*** Opening Records for this exercise ***

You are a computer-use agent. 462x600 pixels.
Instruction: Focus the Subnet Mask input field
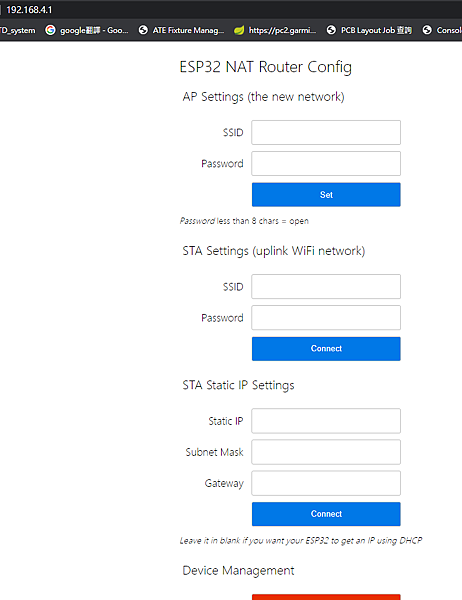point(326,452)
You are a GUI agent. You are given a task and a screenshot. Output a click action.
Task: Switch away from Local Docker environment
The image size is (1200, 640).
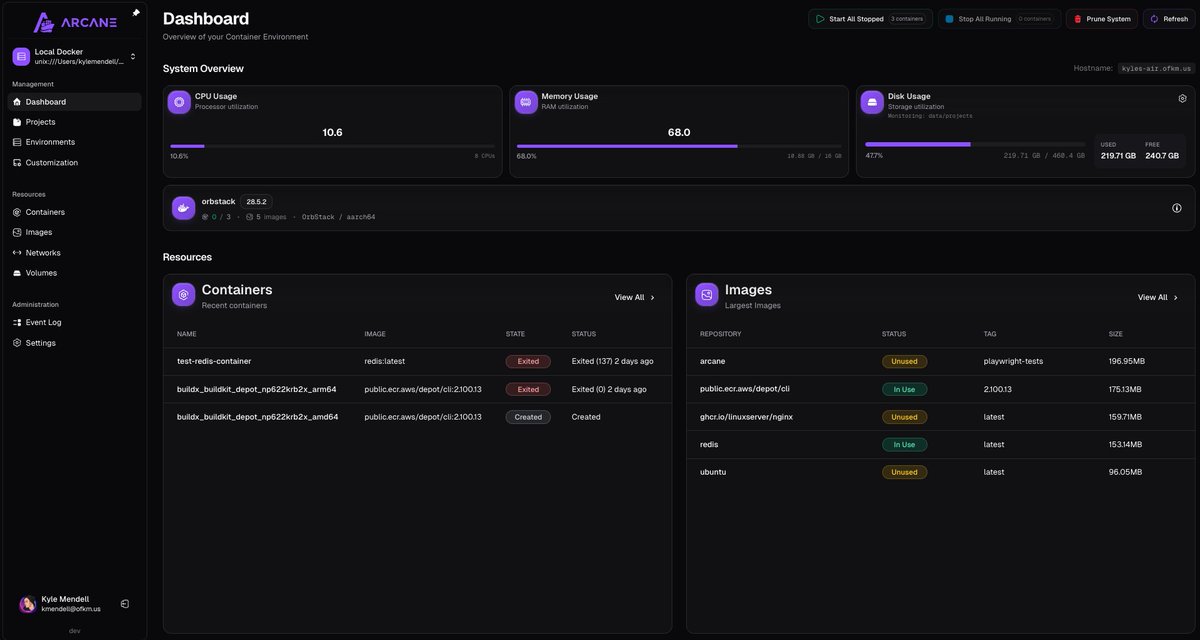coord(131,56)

*** Closing Records for this exercise ***
*** Opening Records for this exercise ***

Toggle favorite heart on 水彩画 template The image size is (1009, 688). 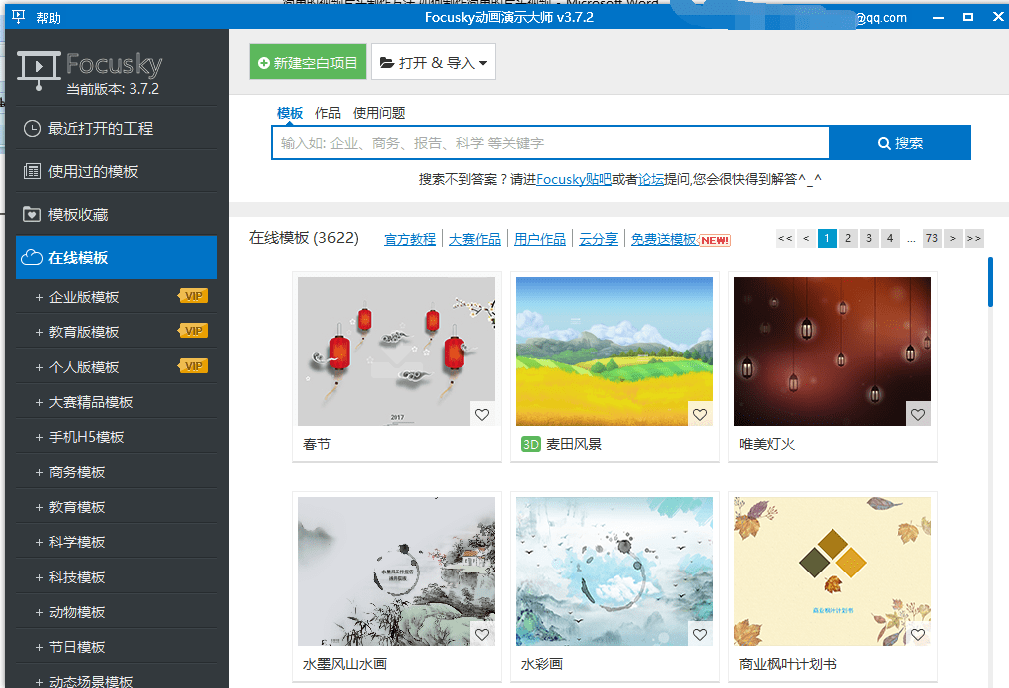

*** Closing Records for this exercise ***

* **What the task asks**
List every line above that holds the word "agent".

* **Exercise result**
You are a computer-use agent. 462x600 pixels.
You are a GUI agent. You are given a task and a screenshot. Output a click action.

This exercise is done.